== Assigned task ==
Write out nothing except the lines running from the one containing "Screen dimensions: 799x535" to the last line of the data, exactly as they stand.

== Listed entries ==
Segment Open

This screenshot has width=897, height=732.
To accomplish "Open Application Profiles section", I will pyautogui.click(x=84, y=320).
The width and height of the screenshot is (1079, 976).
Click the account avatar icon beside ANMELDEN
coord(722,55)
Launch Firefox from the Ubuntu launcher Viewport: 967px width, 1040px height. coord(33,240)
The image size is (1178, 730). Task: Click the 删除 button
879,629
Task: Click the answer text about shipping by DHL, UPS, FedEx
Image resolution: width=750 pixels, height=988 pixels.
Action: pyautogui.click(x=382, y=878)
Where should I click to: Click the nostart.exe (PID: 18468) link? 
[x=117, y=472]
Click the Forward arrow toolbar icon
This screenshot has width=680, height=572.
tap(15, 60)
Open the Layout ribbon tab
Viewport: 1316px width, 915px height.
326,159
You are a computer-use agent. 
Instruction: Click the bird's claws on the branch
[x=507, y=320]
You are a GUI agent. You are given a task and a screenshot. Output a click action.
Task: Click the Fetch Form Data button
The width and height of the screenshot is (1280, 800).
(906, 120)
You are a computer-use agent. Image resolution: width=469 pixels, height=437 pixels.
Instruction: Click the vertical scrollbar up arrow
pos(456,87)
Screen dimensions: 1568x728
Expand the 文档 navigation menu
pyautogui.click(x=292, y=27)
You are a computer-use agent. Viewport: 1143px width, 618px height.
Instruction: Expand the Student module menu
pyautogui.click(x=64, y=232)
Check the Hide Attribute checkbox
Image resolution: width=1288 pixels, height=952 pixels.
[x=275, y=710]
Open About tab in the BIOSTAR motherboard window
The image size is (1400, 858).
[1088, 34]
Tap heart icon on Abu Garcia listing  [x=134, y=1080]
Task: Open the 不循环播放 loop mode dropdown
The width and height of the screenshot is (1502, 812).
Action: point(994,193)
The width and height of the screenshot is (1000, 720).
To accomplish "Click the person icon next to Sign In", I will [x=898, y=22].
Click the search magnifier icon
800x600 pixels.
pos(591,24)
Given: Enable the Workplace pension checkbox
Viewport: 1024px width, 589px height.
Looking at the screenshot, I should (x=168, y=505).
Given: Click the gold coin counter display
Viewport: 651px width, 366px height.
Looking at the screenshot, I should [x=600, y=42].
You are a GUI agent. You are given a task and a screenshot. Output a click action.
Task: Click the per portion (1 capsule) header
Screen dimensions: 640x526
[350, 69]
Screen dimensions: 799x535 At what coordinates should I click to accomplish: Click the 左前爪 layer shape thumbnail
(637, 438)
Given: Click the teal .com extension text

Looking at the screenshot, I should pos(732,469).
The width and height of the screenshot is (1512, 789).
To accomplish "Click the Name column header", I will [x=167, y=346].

Segment Closed

== Result ==
Screen dimensions: 799x535 At what coordinates should I click to accomplish: Click the 左前爪 layer shape thumbnail
(637, 438)
Given: Click the teal .com extension text

Looking at the screenshot, I should pos(732,469).
The width and height of the screenshot is (1512, 789).
To accomplish "Click the Name column header", I will [x=167, y=346].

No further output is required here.